** Description of the task **
Lines holding the string "tweet": copy each one from the listing below.

** Records provided **
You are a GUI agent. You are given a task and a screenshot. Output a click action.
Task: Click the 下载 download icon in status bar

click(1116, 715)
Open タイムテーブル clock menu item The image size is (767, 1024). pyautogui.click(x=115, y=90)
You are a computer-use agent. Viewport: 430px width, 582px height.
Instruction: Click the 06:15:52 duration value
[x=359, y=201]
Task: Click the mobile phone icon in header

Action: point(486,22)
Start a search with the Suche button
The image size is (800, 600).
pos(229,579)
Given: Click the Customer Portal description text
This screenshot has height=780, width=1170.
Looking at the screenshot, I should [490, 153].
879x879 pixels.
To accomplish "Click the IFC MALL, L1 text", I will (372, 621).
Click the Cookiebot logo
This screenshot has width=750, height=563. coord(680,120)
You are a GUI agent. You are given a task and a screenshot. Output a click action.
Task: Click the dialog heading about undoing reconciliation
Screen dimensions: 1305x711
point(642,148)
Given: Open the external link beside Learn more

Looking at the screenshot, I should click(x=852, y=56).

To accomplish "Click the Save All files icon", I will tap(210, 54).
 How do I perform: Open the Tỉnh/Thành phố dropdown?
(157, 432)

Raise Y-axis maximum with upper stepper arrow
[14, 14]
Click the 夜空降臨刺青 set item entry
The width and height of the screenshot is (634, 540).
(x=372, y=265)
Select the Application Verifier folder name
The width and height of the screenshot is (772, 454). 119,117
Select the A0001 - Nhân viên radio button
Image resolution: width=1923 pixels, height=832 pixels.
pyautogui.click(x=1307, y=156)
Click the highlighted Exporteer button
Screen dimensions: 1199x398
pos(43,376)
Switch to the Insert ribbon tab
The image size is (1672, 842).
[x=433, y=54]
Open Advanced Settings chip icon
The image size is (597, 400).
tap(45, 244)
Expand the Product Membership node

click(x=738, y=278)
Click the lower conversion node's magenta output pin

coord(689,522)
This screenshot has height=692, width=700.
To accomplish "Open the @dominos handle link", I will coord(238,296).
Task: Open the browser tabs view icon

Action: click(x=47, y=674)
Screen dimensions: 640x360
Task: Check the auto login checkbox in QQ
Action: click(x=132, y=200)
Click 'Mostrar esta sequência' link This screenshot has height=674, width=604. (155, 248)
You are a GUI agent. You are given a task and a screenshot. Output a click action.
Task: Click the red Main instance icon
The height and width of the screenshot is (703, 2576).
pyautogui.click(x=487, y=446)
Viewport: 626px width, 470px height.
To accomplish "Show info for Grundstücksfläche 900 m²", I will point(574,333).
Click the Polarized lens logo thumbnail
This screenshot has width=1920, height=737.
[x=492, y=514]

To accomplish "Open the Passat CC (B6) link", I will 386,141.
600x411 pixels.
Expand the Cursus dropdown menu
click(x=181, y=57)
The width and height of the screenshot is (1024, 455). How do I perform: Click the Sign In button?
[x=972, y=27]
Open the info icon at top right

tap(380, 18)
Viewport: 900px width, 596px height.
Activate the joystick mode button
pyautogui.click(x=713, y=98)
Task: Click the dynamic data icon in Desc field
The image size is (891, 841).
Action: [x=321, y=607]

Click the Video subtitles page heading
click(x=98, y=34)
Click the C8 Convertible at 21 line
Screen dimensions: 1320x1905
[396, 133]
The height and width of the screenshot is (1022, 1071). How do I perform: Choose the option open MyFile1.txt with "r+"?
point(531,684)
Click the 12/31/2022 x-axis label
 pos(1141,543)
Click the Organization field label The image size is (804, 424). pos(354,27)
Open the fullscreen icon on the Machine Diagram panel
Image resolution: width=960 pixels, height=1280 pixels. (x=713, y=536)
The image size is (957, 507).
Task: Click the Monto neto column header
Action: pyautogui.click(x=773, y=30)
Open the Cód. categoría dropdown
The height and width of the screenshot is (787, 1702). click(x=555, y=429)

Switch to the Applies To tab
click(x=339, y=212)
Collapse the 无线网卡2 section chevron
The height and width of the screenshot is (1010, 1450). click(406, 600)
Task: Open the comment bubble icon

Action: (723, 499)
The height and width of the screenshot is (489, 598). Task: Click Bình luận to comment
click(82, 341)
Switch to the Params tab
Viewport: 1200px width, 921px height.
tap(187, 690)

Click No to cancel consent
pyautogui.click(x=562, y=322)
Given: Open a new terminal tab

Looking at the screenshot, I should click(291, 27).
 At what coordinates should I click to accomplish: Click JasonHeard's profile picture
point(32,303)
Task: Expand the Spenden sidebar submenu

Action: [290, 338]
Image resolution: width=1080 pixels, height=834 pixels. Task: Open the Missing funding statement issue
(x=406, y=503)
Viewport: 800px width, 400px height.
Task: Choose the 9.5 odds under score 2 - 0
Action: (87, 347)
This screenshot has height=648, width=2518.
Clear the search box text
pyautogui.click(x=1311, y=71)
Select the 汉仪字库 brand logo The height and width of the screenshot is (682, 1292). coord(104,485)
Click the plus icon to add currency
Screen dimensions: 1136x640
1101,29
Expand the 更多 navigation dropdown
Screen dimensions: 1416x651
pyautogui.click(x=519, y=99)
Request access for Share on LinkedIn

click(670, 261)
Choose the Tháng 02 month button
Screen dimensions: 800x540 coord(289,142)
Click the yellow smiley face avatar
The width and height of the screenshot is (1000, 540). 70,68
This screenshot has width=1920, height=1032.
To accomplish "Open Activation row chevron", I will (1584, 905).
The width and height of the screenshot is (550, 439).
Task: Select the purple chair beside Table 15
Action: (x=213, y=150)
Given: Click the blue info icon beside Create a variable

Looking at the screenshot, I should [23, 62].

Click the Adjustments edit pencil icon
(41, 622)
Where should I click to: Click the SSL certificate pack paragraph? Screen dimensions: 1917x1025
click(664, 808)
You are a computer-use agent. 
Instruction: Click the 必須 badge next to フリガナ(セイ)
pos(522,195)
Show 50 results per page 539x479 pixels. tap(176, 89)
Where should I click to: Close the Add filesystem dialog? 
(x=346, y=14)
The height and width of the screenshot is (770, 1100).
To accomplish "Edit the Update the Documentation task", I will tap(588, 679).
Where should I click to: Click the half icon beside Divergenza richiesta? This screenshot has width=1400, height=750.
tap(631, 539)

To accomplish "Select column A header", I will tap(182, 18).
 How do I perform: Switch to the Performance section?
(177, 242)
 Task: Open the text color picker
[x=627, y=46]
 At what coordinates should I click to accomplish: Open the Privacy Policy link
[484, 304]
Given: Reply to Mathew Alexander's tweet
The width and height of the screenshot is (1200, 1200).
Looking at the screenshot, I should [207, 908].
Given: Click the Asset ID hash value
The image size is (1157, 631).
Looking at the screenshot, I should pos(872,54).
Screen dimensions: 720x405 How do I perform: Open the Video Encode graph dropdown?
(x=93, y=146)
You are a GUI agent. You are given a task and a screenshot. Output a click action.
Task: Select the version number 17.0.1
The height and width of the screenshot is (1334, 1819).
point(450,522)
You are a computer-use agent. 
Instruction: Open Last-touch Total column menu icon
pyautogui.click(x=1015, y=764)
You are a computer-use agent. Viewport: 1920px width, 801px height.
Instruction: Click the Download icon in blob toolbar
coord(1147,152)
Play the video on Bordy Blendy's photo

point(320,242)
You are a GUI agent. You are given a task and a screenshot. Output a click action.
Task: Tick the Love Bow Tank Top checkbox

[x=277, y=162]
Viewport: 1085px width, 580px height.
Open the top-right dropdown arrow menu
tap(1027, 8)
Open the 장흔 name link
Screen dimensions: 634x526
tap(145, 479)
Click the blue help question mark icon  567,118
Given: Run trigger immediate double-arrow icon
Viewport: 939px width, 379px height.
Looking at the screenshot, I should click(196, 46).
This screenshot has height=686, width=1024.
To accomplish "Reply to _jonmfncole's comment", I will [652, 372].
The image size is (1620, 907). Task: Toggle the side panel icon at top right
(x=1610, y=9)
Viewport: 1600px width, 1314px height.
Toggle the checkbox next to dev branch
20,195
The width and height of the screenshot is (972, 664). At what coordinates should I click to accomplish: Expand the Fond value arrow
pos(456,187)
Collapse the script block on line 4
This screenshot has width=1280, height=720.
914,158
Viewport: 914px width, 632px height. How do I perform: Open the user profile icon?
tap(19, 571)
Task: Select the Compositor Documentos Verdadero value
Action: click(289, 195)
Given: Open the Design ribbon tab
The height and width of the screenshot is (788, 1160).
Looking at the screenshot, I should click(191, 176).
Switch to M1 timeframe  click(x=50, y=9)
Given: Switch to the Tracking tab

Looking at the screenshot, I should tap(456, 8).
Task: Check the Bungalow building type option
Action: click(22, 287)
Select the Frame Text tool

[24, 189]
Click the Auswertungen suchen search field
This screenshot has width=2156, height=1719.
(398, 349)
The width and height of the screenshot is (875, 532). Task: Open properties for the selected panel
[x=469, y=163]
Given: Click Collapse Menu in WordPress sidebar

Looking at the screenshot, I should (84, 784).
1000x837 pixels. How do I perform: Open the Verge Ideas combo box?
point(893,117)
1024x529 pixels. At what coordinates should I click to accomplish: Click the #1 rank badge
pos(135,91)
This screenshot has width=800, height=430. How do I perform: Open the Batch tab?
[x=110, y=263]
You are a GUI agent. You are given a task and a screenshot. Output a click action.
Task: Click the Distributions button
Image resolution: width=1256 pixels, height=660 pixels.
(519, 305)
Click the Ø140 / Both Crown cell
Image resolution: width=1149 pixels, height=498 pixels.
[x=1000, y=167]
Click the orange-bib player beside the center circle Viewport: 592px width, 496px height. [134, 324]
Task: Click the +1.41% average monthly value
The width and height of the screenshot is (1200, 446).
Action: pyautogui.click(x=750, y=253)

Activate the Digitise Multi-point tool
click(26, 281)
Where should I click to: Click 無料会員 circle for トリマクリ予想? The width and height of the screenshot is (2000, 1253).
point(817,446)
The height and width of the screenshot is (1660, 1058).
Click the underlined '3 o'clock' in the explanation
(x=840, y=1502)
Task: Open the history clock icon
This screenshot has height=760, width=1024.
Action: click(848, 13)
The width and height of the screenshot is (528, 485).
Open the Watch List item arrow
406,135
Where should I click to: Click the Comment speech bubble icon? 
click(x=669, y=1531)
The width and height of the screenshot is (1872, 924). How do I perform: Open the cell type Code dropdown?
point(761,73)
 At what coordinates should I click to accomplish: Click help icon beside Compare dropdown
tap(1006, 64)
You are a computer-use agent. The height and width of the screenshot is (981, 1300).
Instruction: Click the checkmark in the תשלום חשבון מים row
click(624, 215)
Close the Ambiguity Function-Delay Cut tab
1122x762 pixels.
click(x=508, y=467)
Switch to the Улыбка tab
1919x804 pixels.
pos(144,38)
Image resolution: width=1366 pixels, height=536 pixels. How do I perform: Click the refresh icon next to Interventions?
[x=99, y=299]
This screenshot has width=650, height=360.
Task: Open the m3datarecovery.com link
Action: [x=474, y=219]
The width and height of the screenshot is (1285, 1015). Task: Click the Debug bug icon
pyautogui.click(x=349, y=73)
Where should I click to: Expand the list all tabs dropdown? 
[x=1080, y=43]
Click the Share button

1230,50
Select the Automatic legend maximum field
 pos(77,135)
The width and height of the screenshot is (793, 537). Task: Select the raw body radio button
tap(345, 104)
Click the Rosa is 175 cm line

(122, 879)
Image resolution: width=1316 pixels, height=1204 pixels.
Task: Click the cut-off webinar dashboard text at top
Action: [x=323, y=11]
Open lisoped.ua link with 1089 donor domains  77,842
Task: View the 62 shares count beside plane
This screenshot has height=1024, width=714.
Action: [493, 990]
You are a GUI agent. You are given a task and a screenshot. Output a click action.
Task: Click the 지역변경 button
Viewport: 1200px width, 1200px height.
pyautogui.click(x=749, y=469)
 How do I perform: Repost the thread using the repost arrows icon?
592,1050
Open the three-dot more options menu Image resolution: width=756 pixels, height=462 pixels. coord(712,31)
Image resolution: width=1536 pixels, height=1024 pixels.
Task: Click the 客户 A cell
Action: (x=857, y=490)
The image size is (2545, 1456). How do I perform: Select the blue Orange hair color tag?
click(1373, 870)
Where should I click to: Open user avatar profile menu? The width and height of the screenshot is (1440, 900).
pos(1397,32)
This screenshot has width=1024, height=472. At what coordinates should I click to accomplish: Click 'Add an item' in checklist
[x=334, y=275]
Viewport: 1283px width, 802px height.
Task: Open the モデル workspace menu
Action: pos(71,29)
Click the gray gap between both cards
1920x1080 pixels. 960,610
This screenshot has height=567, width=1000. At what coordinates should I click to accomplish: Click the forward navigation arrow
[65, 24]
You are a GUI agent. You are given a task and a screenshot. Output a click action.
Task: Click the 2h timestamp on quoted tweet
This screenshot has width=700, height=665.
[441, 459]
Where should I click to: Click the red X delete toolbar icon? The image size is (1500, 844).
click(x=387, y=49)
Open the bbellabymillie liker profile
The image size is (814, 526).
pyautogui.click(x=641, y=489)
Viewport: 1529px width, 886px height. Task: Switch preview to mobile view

** Output below **
Given: Reply to Mathew Alexander's tweet
Task: Click the 2h timestamp on quoted tweet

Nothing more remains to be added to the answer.